C’est Vérité, la walkyrie, qui vient de débarquer dans toute sa force et sa splendeur terrifiante. D’un signe, elle me réduit au silence et me tire vers elle.
— Qu’est-ce que vous faites ?
— Tu n’iras pas le voir maintenant, dit-elle.
— Et puis quoi encore ?
Elle ne relâche pas mon poignet. Elle est beaucoup plus forte que tout ce que je connais, plus forte que Betty, plus forte que Nick.
— Si tu veux voir ton loup, tu dois te plier aux règles de ce royaume.
La frustration me transperce, mais je la suis sur quelques pas le long du couloir. À peine m’a-t-elle relâché le poignet que ma main se pose sur l’épée. Je sais qu’elle aura vite raison de moi, mais je ne veux pas lui faciliter la tâche.
— Il t’accorde une audience, murmure-t-elle en avançant rapidement vers la grande salle. Il est trop généreux ; c’est le plus généreux des dieux.
À son expression renfrognée et son attitude raide, on voit qu’elle désapprouve cette décision. Elle ne porte pas sa tenue de guerrière, mais un simple costume viking : une longue robe et une chasuble maintenue par des broches au-dessus de sa poitrine. Ses ailes doivent être repliées et cachées sous la robe.
Sans dire mot, nous longeons le corridor, et elle entre dans le grand hall. Une foule de guerriers, hommes et femmes, aux muscles proéminents, qui portent des bracelets de métal, attendent déjà. Ils sont vêtus de vestes aux couleurs vives sur leurs pantalons.

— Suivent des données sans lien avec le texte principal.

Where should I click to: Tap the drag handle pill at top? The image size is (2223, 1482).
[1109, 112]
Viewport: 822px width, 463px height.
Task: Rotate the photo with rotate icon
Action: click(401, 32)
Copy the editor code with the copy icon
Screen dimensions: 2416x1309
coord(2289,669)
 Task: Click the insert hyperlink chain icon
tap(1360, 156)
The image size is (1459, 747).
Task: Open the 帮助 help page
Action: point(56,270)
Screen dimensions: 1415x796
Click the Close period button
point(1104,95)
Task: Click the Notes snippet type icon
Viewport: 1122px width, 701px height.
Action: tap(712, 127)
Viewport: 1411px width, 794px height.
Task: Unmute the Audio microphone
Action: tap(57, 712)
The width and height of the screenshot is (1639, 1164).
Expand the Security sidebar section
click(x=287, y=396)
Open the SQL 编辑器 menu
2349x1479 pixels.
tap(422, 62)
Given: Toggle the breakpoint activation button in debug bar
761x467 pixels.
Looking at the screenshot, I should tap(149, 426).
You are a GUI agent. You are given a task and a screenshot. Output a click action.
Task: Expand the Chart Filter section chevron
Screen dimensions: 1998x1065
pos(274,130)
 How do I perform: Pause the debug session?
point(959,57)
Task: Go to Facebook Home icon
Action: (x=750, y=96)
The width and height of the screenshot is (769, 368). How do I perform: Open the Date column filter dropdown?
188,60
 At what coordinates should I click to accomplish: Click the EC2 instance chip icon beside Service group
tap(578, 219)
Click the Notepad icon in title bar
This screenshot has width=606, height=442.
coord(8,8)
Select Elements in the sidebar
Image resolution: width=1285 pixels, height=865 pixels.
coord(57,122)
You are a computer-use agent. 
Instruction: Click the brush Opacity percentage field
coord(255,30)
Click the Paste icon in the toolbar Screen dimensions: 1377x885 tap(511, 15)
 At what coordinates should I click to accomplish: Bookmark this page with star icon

Je ne m’attendais pas à ce spectacle. Les boutons étincellent et reflètent les couleurs du feu qui brûle dans les cheminées. Je m’arrête un instant.
— Par ici, dit-elle en me montrant la grande table.
Un homme efflanqué jette sa cape grise par-dessus son épaule. Sa crosse est appuyée contre le mur. Il a l’œil recouvert d’un bandage noir. Il me fait signe d’approcher.
Je me faufile entre les tables. Les guerriers cessent de manger et me regardent en silence. Je m’approche de la table et salue, comme Astley m’a appris à le faire.
— Odin, je vous remercie de me recevoir. C’est très généreux.
— Comment pourrais-je refuser une audience à celle qui a fait tant de sacrifices ?
Les yeux pétillants, il parle d’une voix profonde et douce qui me rappelle Gandalf ou Dumbledore et tous les sorciers des livres que mon père me lisait lorsque j’étais enfant.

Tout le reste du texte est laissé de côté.